Дядя Захар, остальные дяди и мама, задавая мне вопрос «Что делать?», фанатически верят в силу моей «образованности», которая подскажет мне, как вызволить отца. Им и в голову не приходит, что махина НКВД имеет свой план в виде давно составленных списков. Может быть, сейчас подошла очередь для того списка, по которому мне в 1934 году отказали выдать паспорт и пообещали «выслать куда-нибудь подальше». И все же…
– Все это какое-то недоразумение. Вот увидите, там разберутся, и отец вернется. А мы начнем действовать по Конституции. Сейчас напишем письмо главному городскому прокурору, – сказал я.
– Ничего себе недоразумение: был человек – и нет человека, – ответил мне дядя Илья. – Ты, Гриша, конечно, ученей нас, но мы по-темному так понимаем это дело: слишком уж много этих самых недоразумений. Пройдись только по нашему поселку – со счета собьешься. Слыхали мы про всяких врагов народа, но теперь уже выходит так, что народ сам себе враг. Вот это и есть сплошное, огромное и очень страшное недоразумение.
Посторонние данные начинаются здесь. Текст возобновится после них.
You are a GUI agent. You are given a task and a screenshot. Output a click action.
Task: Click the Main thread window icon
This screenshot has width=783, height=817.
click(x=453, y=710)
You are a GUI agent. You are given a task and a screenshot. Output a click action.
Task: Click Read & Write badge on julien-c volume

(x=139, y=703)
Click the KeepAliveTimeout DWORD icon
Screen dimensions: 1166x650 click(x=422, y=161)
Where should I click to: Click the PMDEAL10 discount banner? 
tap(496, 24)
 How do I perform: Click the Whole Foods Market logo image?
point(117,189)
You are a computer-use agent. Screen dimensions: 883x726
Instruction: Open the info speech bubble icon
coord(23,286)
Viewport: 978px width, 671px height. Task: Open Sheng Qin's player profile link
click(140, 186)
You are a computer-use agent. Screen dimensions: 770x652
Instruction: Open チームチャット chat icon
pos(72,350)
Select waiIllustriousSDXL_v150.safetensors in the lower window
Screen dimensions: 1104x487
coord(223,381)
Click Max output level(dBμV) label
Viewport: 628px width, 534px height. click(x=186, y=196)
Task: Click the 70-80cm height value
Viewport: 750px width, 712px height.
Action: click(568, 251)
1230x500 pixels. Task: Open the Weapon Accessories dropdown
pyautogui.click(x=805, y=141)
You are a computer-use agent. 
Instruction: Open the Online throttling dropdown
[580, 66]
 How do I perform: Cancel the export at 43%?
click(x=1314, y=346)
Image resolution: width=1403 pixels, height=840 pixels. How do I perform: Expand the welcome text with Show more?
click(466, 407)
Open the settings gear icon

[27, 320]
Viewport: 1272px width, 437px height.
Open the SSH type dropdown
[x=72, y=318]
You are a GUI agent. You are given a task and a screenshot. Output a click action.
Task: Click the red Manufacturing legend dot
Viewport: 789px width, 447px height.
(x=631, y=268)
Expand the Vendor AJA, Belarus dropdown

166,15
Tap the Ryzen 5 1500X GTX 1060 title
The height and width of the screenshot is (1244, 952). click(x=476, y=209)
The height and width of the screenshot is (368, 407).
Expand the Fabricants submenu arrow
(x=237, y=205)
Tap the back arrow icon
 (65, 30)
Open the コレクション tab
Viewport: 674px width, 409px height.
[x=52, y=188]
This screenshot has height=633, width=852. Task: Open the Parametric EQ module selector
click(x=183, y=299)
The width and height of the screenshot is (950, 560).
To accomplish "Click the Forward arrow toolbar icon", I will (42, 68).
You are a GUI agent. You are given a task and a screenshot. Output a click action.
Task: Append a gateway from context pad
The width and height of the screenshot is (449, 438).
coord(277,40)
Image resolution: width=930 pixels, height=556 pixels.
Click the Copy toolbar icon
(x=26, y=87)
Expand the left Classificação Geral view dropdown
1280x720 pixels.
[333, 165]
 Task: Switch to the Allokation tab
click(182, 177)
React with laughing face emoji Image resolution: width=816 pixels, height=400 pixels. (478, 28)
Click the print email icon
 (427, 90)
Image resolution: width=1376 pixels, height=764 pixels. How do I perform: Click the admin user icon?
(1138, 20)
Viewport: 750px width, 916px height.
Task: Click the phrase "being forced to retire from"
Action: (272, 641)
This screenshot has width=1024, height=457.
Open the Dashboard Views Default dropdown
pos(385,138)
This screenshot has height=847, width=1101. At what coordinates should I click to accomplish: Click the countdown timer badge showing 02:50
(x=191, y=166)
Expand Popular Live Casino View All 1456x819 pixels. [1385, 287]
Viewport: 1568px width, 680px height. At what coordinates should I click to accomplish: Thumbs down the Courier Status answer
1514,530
Городской прокурор, к которому я попал после майских праздников, повертев в руках мое заявление, равнодушно ответил:
– Таких заявлений не принимаем.
Мои настойчивые просьбы он выслушивал, рассеянно глядя в окно.
– Но вы, как самый главный прокурор в городе, можете затребовать дело, и все выяснится. Тут просто недоразумение.
Прокурор ответил:
– Обратитесь в НКВД. Я ничем вам помочь не могу.
В НКВД через окошко мне сказали:
– Справок не даем.
Потом я направился к городской тюрьме, где стояла огромная очередь с узелками. На всякий случай купил немного яблок. А когда дошла моя очередь, услышал ответ:
– У нас не числится.
Надо было возвращаться в Луганск: в июне – выпускные государственные экзамены. Написал заявление на имя областного прокурора, прокурора УССР, Генерального прокурора СССР; в НКВД: городское, областное, УССР, СССР; Сталину, Молотову, Калинину. Позднее, когда узнавал о смене наркомов или начальников НКВД, – особенно когда прежние объявлялись врагами народа, – повторно направлял заявления на имя вновь назначенных лиц. Все эти мои письма оставались без ответа.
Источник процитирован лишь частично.